Set Design
- According to Lamott, every room is about memory, and a room gives us lots of information about ourselves and our characters.
- In other words, getting the setting of your piece right will do a lot for you in a novel, just like in a movie.
- What if you're writing about a setting you haven't experienced? Let's say your book is about a teenage billionaire, and unfortunately, you don't have billions just yet. Lamott says you can ask other people. You can just find a teenage billionaire and ask that person. Okay, that's not exactly what Lamott says, but it's close enough.
- Lamott gives an example of how well this works. She once wrote a novel with a character who loved to garden. Lamott isn't super into gardening. In fact, she admits to having AstroTurf and plastic flowers in her front yard.

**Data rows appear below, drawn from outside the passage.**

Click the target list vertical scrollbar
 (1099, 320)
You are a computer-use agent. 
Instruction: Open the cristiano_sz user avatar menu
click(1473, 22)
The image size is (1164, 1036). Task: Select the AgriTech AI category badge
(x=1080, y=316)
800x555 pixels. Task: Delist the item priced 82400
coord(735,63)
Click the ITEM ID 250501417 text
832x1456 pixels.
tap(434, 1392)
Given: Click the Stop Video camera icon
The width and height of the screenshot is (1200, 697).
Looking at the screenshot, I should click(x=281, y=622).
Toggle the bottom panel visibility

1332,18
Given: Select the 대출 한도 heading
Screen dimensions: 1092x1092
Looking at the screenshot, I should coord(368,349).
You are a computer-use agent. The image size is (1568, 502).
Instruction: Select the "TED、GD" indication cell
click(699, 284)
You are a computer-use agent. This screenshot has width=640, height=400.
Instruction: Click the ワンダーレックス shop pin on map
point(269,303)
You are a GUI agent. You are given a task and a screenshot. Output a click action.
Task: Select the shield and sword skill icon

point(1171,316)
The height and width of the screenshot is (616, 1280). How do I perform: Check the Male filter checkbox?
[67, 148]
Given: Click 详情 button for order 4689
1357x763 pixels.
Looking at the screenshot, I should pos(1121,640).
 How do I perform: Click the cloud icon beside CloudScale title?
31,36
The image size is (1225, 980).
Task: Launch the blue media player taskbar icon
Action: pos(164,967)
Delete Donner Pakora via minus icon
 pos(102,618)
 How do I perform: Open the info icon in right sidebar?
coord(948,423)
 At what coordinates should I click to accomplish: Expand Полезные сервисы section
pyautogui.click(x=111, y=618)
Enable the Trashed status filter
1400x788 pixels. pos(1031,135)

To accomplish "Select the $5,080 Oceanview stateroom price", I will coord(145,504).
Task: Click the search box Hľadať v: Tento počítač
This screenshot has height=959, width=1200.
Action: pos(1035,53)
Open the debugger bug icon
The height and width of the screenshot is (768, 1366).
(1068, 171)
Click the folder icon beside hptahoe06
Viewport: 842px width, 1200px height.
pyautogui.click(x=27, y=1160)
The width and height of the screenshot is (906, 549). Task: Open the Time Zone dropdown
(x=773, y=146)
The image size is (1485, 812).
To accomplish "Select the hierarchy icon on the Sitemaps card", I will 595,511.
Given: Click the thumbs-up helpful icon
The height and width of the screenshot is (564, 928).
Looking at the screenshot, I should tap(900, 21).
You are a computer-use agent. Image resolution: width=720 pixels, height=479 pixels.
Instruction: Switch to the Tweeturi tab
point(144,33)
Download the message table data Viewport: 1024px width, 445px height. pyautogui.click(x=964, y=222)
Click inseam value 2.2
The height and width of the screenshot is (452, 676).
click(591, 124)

- Lamott says that the garden is one of the two great metaphors for humanity, the other being the river. She knew she needed awesome gardening details to get that metaphor to work in her novel, but she wasn't learning too much about it from the AstroTurf. So, she called up a plant nursery and asked someone there to help her plan a fictional garden. The guy on the other end was very happy to do this for her, and he even let her call up every few months and ask what would be happening in the garden at that time.
- Sure beats weeding.
- Lamott did do some other research for her garden setting: she toured other people's gardens, bought a book, and asked lots of questions.
- Believe it or not, all of this worked. When Lamott's book came out, people actually believed that she loved to garden.
- So there you have it. You can fool everyone and get paid for it as a writer, and it's not even fraud. It's just part of the job.